For those unfamiliar with soapmaking, it is a simple but artistic process of adding NaOH (lye, or, caustic soda, aka sodium hydroxide) to water (or whatever liquid one chooses), then adding that to oil, stirring like a madwoman, then pouring the liquid into moulds of some type. The countless variations vary from peculiar (breast milk soap can be made, for example, although I can't begin to imagine the market for that. Or the marketing) to the most complicated and gorgeous concoctions marrying delicious scents with rainbow colours.
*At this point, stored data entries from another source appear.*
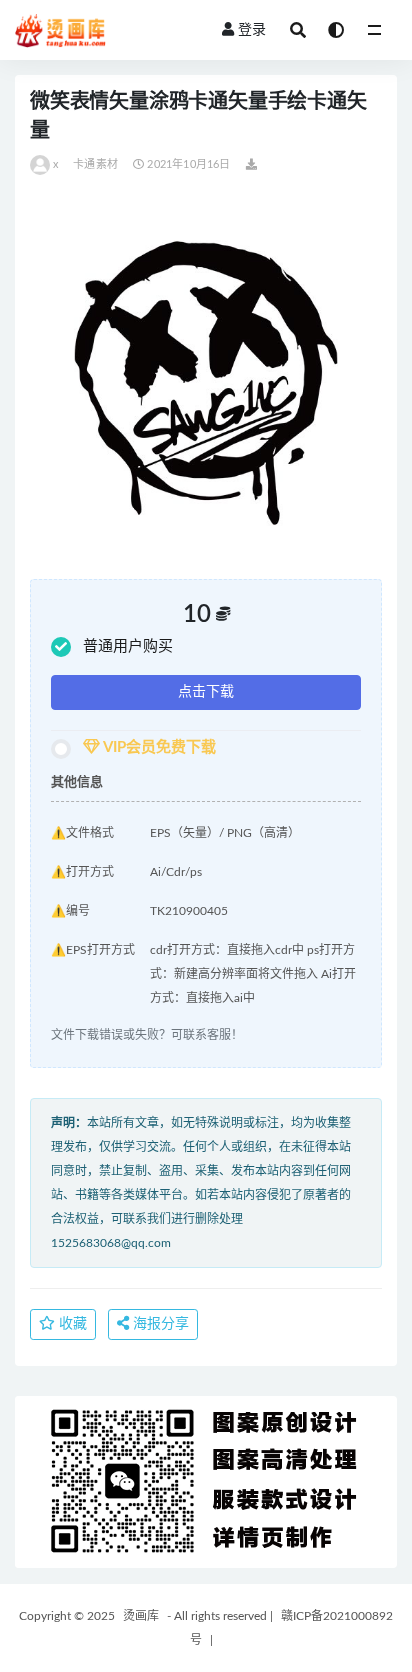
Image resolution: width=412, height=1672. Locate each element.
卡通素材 (95, 164)
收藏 (71, 1324)
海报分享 (159, 1324)
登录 (252, 30)
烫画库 (141, 1616)
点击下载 (206, 692)
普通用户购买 (128, 646)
For me, though, soapmaking is primarily to keep unnecessary ingredients/potions off my skin--which has proven to be my best skin-care tip ever--and when I control every aspect of my soap's production I avoid a lot of troubled skin. Bonus! So if I pass on soap to you--don't expect bright colours (those are dyes, and can be a lot of fun for creative purposes but my skin doesn't like them). And when you lift a block, bar, or cake to your nose (very first reaction of EVERYBODY when looking at soap) it will be unusual if you smell strong, flowery or perfumey scents, because I use essential oils and not artificial fragrances. And for essential oils to survive the reaction that creates mild, pure soap, you'd have to use an enormous quantity, with a few exceptions (peppermint, patchouli, lemongrass etc.) And essential oils are very expensive to use, for very faint final results. Nonetheless, I like them.

I also love the nostalgia factor of soapmaking. That's probably why I prefer big rustic blocks in the style of Savon de Marseille, with its "72% Olive" stamp on it. I also love how they warp as they cure.




3 comments:

Nat said...

It's all fun until someone gets soap in their eye! At what stage of production was the errant splash? Did you have to follow it with a vinegar eyewash?
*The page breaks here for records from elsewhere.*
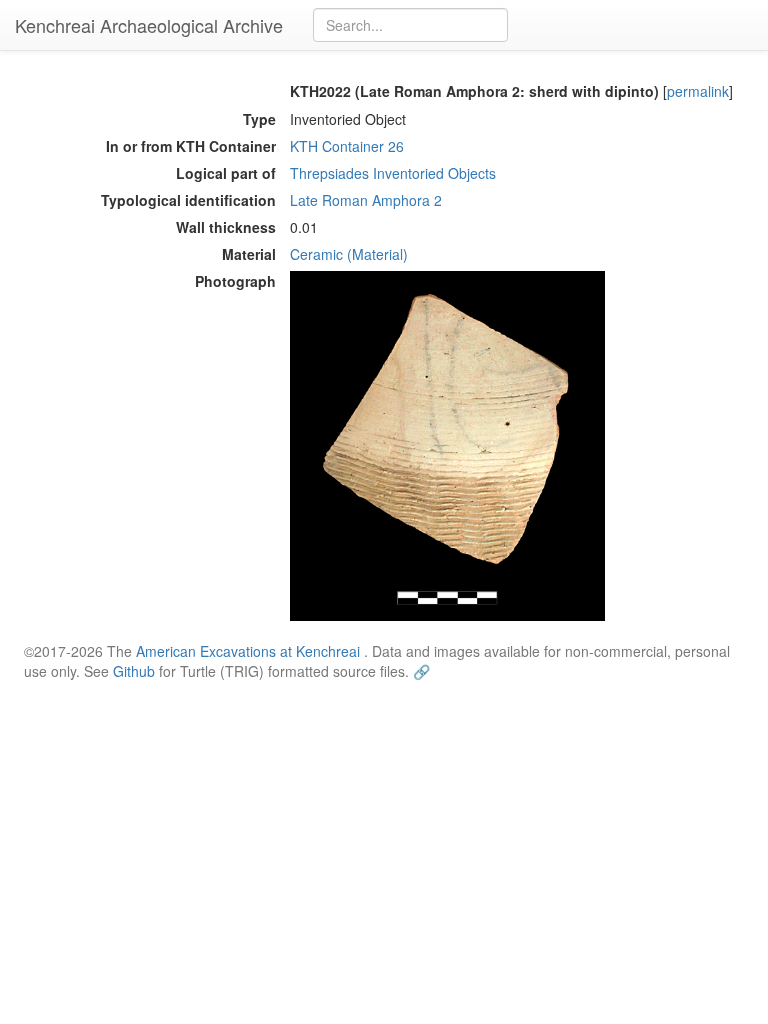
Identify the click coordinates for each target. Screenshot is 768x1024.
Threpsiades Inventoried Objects (393, 173)
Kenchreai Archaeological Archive (149, 25)
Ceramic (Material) (349, 254)
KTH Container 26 (347, 146)
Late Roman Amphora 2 (366, 200)
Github (134, 671)
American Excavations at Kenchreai (248, 651)
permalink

I have a somewhat-related question. The Winter bar (castille) you sent me lather up with a very distinctive blue-grey foam. What gives? The bar itself is a neutral beige. It smells lovely, and is so strongly scented that I can still smell it on me 9 hours after the shower! It's lovely.

Debra said...

weird! I have the same bar by the sink in the bathroom and I've not noticed that. I even took my soapy hands to the window for a better look. Could it be reacting to something in your water?

fortunately the splash happened at a later stage, all in their little moulds and I decided to bang the mould a bit to get rid of air bubbles. so I did...

Anonymous said...

I'm thinking it's a reaction to my water, too! blue suds are still there, even as the bar dwindles.